**Goals:**
[a] In the article on Jaish al-Muhajirin wa Ansar, on what date was the video indicating the group's formation posted?
[b] Write the next part of the article on Jaish al-Muhajirin wa Ansar, starting after its final sentence.

**Passage:**
========
Syria Special: “Foreign Jihadists” — Who Are Jaish al-Muhajirin wa Ansar?


One of the insurgent factions that suddenly grabbed the attention of mainstream media, during the important victory at Menagh Airbase near Aleppo last week, was a previously little-discussed group called Jaish al-Muhajirin wa Ansar (Army of Emigrants and Helpers).

In the Daily Telegraph, Jaish were suddenly “Foreign Jihadists” who “spearheaded the capture” of Menagh, a line repeated by Israel National News. Charles Lister of Jane’s was “tracking the rise” of Jaish “since last year as it became one of the most effective fighting forces” in teh insurgency.

But who are these “Foreign Jihadists”?

The story of Jaish, away from the sensational headlines, is how the Syrian conflict has become linked to other seminal battlefields for insurgents crossing borders — in this case, Chechnya and other parts of the Caucasus from the 1990s.

Syria is hardly the first conflict in recent years to attract foreign Jihadi fighters — Bosnia and Iraq, as well as Chechnya, followed the Afghanistan battle from the 1980s. But Jaish’s story is only part of a much bigger, complex dynamic, one which links the “local” of the Syrian political, military, and social contest to the involvement of groups from outside the country.

Formation of Jaish al-Muhajirin wa Ansar

A video posted on March 25, 2013 indicated that Jaish was formed earlier that month, when a unit of the Kataeb al-Muhajireen (Brigade of Emigrants) under the command of a man named Abu Omar al-Chechen — also known as Abu Omar al-Shishani — was joined by several other brigades, including Kataeb Khattab (Khattab Brigade) and the Jaish Muhammad (Army of Muhammad).

In the ceremony, Abu Omar Al Shishani, easily identifiable becase of his striking reddish beard and a black hat, is standing in the front row facing the camera as the group of fighters swear their allegiance to him. Next to Al Shishani is a man named as Emir Seyfullakh, Al Shishani’s second-in command and another Russian speaker.

The pro-Islamist website, which is run out of Chechnya, claims that the Jaish operates mostly in Aleppo Province and that it has Muslim volunteers from various countries, including the Caucasus region.

Abu Omar Al Shishani

There are several videos of Al Shishani — “The Chechen” — and Seyfullakh prior to the formation of Jaish. This footage from February shows Al Shishani as the leader of the Brigade of Emigrant.
========
**Information shown:**
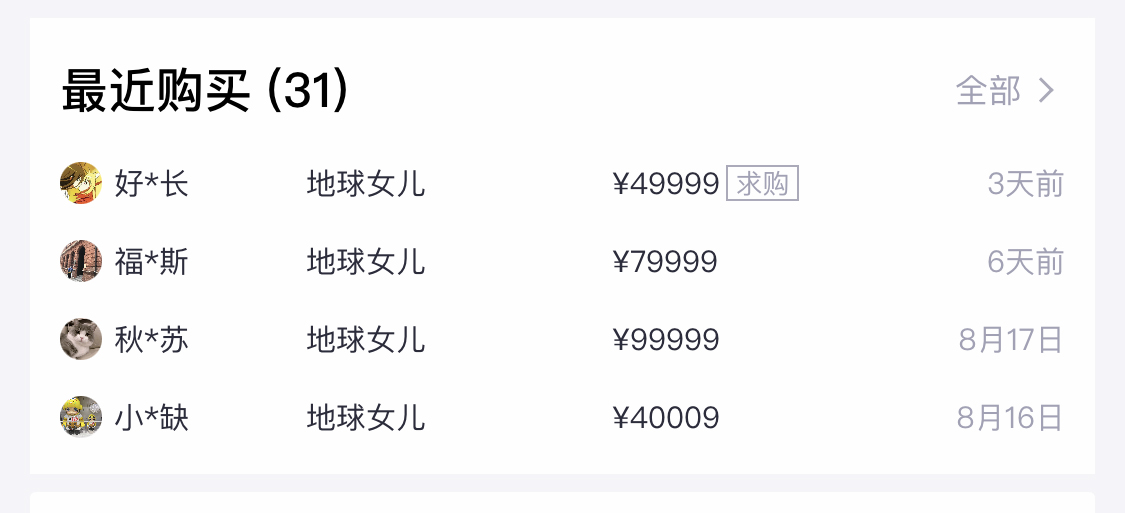
Task: Select username 小*缺
Action: [151, 417]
========
**Per-task outputs:**
[a] March 25, 2013.

[b]
Abu Omar speaks Russian, but with a strong accent that is somewhat unusual for a native of Chechnya of his age — one would more likely expect a person from that region to have a more fluent command of Russian. His Arabic nickname “the Chechen” could mean that he is from the Caucasus region but is not specifically a native of Chechnya, and/or that he fought in Chechnya.

The most likely explanation is that Abu Omar is of Chechen origin but is from one of the thousands of Chechen refugee families spread across Europe, as are many of the Chechen fighters in Syria. More than 190,000 Chechens (nearly 20% of the population) have applied for asylum in the West since 1999, and thousands more have been displaced throughout the former Soviet Union. There are even concerns within Chechnya about the plight of Syrian refugees of Chechen origin displaced to Jordan.

Abu Omar says:

Dear brothers and sisters. We have not participated in this war, as we should have participated in it, and we have missed many opportunities. Now we have a real chance of establishing Sharia Law on this land. And from here we can spread out to other countries… We are doing as much as we can. With weapons in our hands…. First and foremost, we need money. Today, Jihad really depends on money. If we don’t get that sort of support, there won’t be the desired outcome.

Apromotional video for the Brigade of Emigrants from early March features Seyfullakh and describes the brigade as consisting of fighters from the Caucasus, Crimea, Tatarstan and “other countries of the CIS [Commonwealth of Independent States, the initial for former Soviet republics after the fall of the Soviet Union].

A more recent video shows Al Shishani and Seyfullakh together enjoying fruit picked directly from trees. The two speak Russian to each other:

March 2013 — Handarat Air Defense Base, Aleppo

The first major operation of the newly-formed Jaish was involvemen in the capture of Handarat Base in Aleppo Province, north of Aleppo city.

Screen Shot 2013-08-13 at 5.24.14 PM

The footage — uploaded on March 25 to a Russian-language YouTube channel associated with Kataeb Mujahir, Jaish’s predecessor — shows Seyfullakh talking about the capture of the base, taken the previous week .

Seyfullakh explains that the aim of the group — with fighters from Syria, Iraq, Chechnya, and Afghanistan — is to establish Sharia law in the region. Seyfullakh points to the groups of men standing around and says that these are “all our brothers and they are all going to help”.

In a tour of the base, Seyfullakh points out various landmarks and sites of the battle:

Jaish, Al Shishani, Jabhat al-Nusra and the Islamic State of Iraq and as-Sham

Jaish and its predecessor groups have collaborated with other factions on the battlefield.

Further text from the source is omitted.